Add a section about cross-site vs same site linkage risks

closes IRTF-PEARG#8
bslassey · Jul 28, 2023 · 17e5845 · 17e5845
1 parent 08f34a5
commit 17e5845
Showing 1 changed file with 17 additions and 0 deletions.
diff --git a/draft-irtf-pearg-ip-address-privacy-considerations.md b/draft-irtf-pearg-ip-address-privacy-considerations.md
@@ -90,6 +90,18 @@ informative:
   CCPA:
     title: "California Consumer Privacy Act (CCPA)"
     target: https://oag.ca.gov/privacy/ccpa
+  MOZ_NET_PART:
+    title: "State Partitioning"
+    target: https://developer.mozilla.org/en-US/docs/Web/Privacy/State_Partitioning#network_partitioning
+  BRAVE_NET_PART:
+    title: "Partitioning network-state for privacy"
+    target: https://brave.com/privacy-updates/14-partitioning-network-state/
+  CHROME_NET_PART:
+    title: "Network State Partitioning"
+    target: https://chromestatus.com/feature/6713488334389248
+  PRIVACY_TEST_3P_COOKIES:
+    title: "Tracking cookie protection tests"
+    target: https://privacytests.org/nightly-private.html#:~:text=Tracking%20cookie%20protection%20tests
 
 --- abstract
 
@@ -202,6 +214,11 @@ As such, any observer along the path can pick it up and use it for various track
 - Search the Internet using the IP address or computer names. The results of these searches might reveal peer-to-peer (P2P) activities (e.g., file sharing), records in web server log files, or glimpses of the individual's web activities (e.g., Wikipedia edits). These bits of individuals' online history may reveal their political inclinations, state of health, sexuality, religious sentiments and a range of other personal characteristics, preoccupations and individual interests;
 - Seek information on any e-mail addresses used from a particular IP address which, in turn, could be the subject of further requests for subscriber information.
 
+### Cross-site vs Same-site
+In a web context, IP Addresses can be used to link a user's activity both within a single site and across multiple sites.
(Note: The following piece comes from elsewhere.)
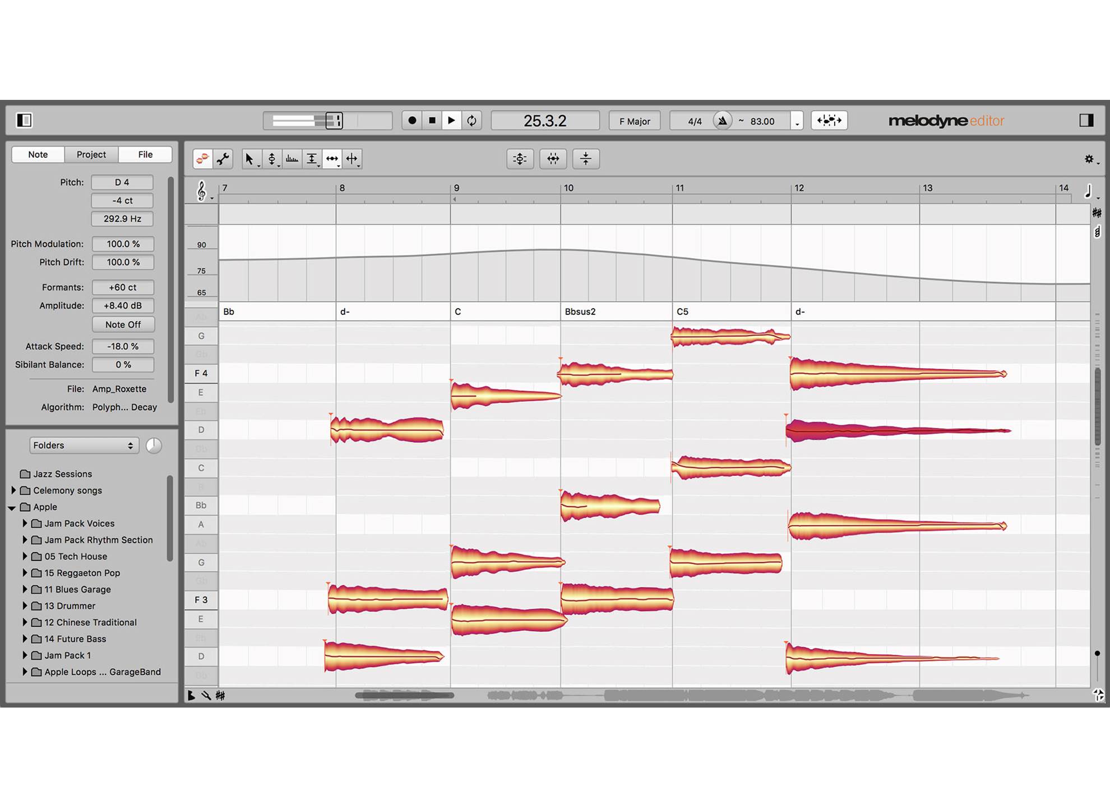Toggle the metronome click
The width and height of the screenshot is (1110, 808).
(723, 121)
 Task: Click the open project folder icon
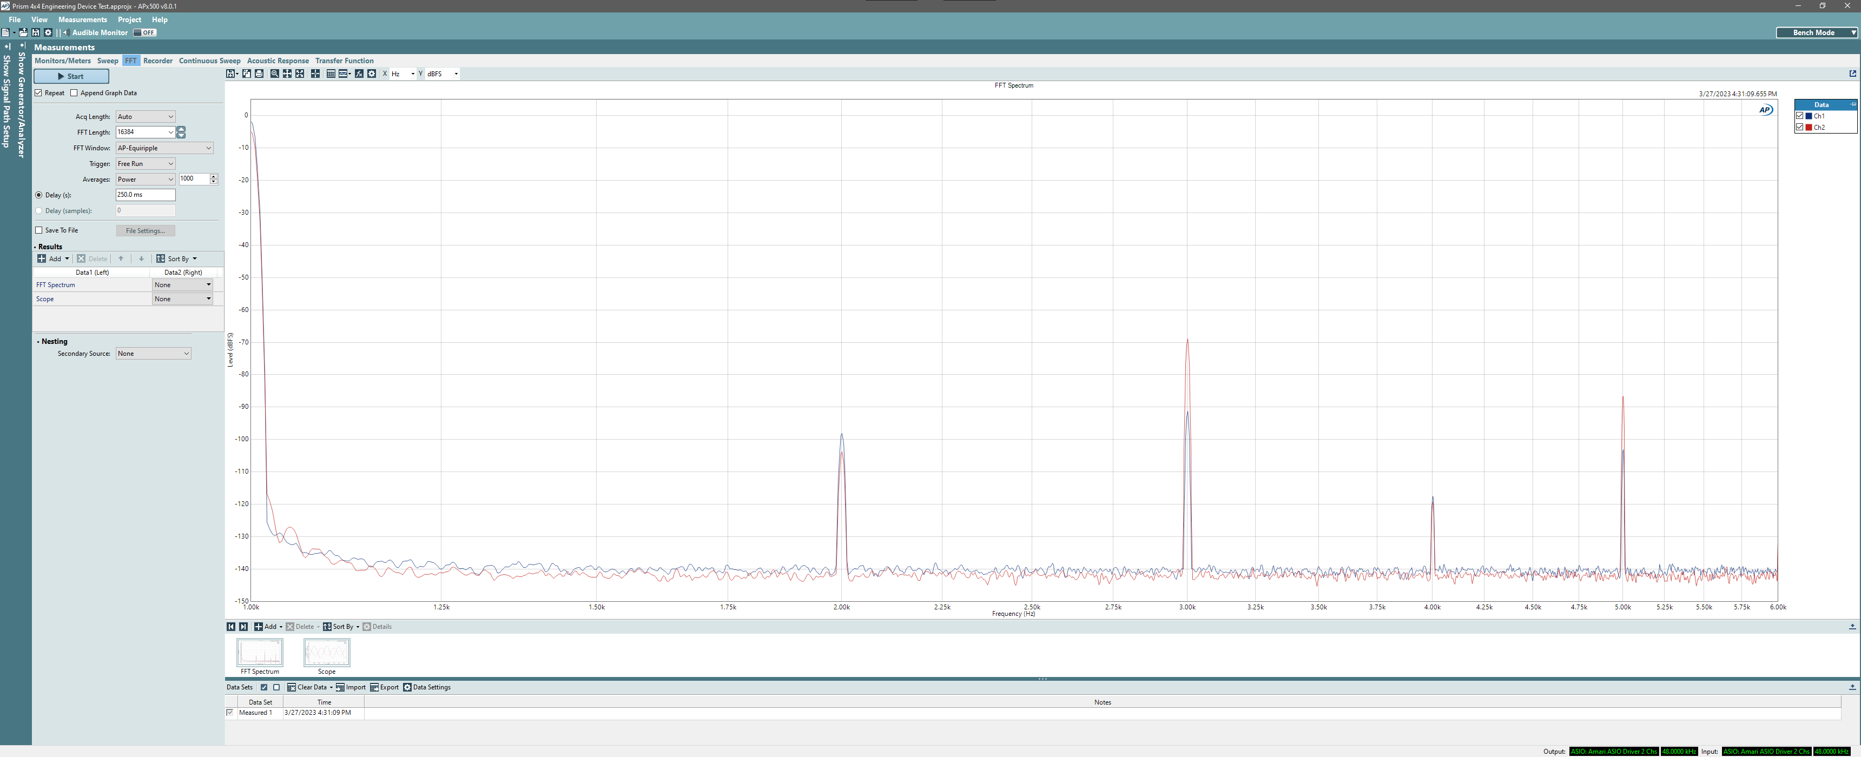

Users may want to have a single site recognize them withing a browsing session or across browsing sessions and in fact cookies are a mechanism to do exactly that. If IP Addresses are only stable within the context a first-party cookie, they don't represent any additional privacy threat. However, since clients are currently in control of their first cookies, abusive clients can delete their cookies in an effort to evade detection. IP Addresses currently allow counter-abuse detection to track many such abusive clients across cookie deletions.
+However, IP Addresses, along with other fingerprinting techniques, also allow the linking of client identity across sites in the web context. Third-party cookies can also allow such a capability, but in a more limited manner as practically speaking no one third party cookie is present across all websites. Also, browsers are increasingly putting limits on the ability to use third party cookies in order to combat these threats {{PRIVACY_TEST_3P_COOKIES}}. Other network related information can also be used to link client identity across sites, but that is increasingly being seen as a bug to be addressed by browsers through network state partitioning (e.g. {{MOZ_NET_PART}}, {{BRAVE_NET_PART}}, {{CHROME_NET_PART}}). 
+Finally, the above discussion uses the web and browsers as a concrete example, but this generalizes to other contexts such as linking user identity across VoIP solutions, DNS resolvers, video streaming platforms etc.
+
 ## IP Privacy Protection and Law
 
 Various countries, in the last decade, have adopted, or updated, laws that aim at protecting citizens privacy, which includes IP addresses.